Phase 3: Image Detail Page

Navigation

• Can reach page by clicking image in gallery
• URL shows correct pattern: /image/:imageId
• Back navigation returns to gallery

Layout

• Three-column layout: annotations (left), visualization (center), controls (right)
• Left column (2/10) shows Annotations panel with styles and bbox list
• Center column (5/10) displays the main image with attention overlay
• Right column (3/10) contains control panel and metrics

Annotations Panel (Left Column)

• Architectural styles are listed as badges
• Number of bounding boxes is shown
• Scrollable list of bboxes with dimensions (% width x % height)
• Clicking bbox in list selects it (when bboxes are shown)
• Hint text "Click a bounding box to see feature similarity heatmap" appears when bboxes are shown

Attention Viewer (Center Column)

• Main image displays with attention heatmap overlay
• Overlay toggle button appears on hover (top-right of image)
• Clicking toggle switches between attention overlay and original image
• Info badges display: current model, layer number
• Colormap legend is visible below the image

Control Panel (Right Column)

Similarity Heatmap Controls (Right Column - below Control Panel)

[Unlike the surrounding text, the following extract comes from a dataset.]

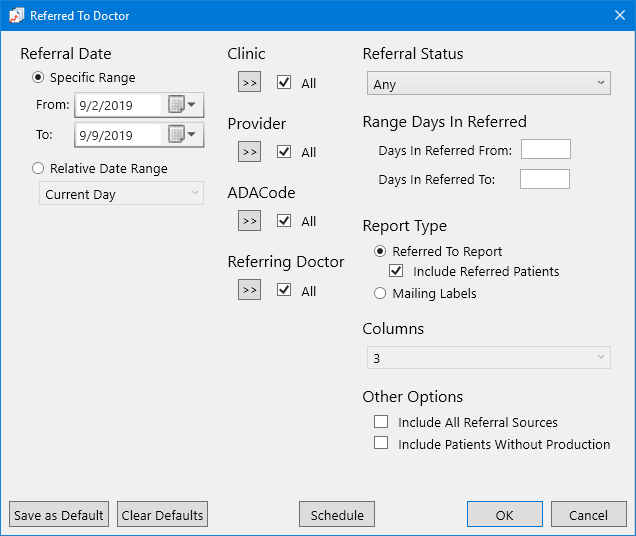
Task: Choose Mailing Labels report type
Action: coord(380,294)
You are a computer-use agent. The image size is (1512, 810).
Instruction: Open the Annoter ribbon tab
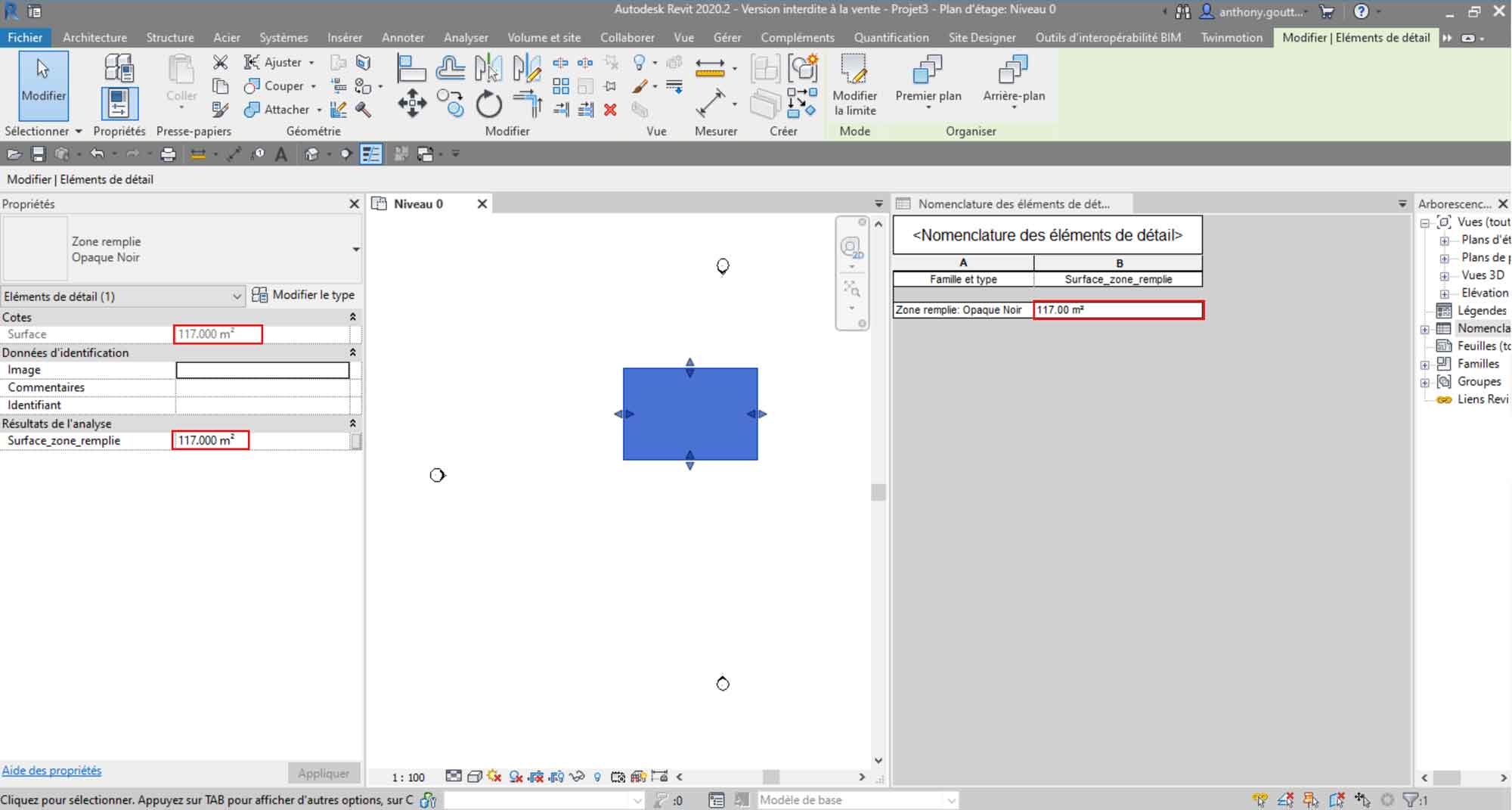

• "Similarity Heatmap" section header is visible
• Heatmap Style dropdown shows options: Smooth Gradient, Squares, Circles
• Opacity slider allows adjusting heatmap transparency (20%-90%)
• Changing heatmap style updates the similarity visualization when bbox selected
• Tooltip help icons (?) appear next to Heatmap Style and Opacity controls

Layer Animation Slider

• Play/Pause button is visible
• Navigation buttons: |< (first), < (prev), > (next), >| (last)
• Play button auto-cycles through layers 0-11
• Animation STOPS at last layer (does NOT loop back to 0)
• Clicking Play when at last layer resets to layer 0 and starts playing
• Pause button stops the animation
• "Early layers" and "Late layers" labels are visible

IoU Metrics Display

Bounding Box Interaction

• Bounding boxes are shown by default (toggle defaults ON)
• Bbox overlays render on the image
• Clicking a bbox in the annotations list selects it
• Selected bbox is highlighted (green) in both image and annotations list
• Feature similarity heatmap loads when bbox is selected
• Per-bbox metrics update in the Metrics card when bbox is selected
• Clicking outside or re-clicking deselects the bbox

Navigation Links

• "Compare Models" link navigates to /compare with current image pre-selected

Phase 4: Compare Page

Layout

• Compare page loads at "/compare"
• Page layout supports side-by-side comparison
• Selection controls are visible

Image Selection

• Can select first image for comparison
• Can select second image for comparison
• Selected images display clearly

Comparison Features

• Both images render side-by-side
• Attention patterns can be compared visually
• Sync/lock view controls work (if applicable)
• Difference visualization renders (if applicable)
• SigLIP heatmaps render correctly (not 404 errors)
• ResNet-50 heatmaps render correctly (not 404 errors)

Phase 5: Dashboard Page

Initial Load (CRITICAL - check for blank screen!)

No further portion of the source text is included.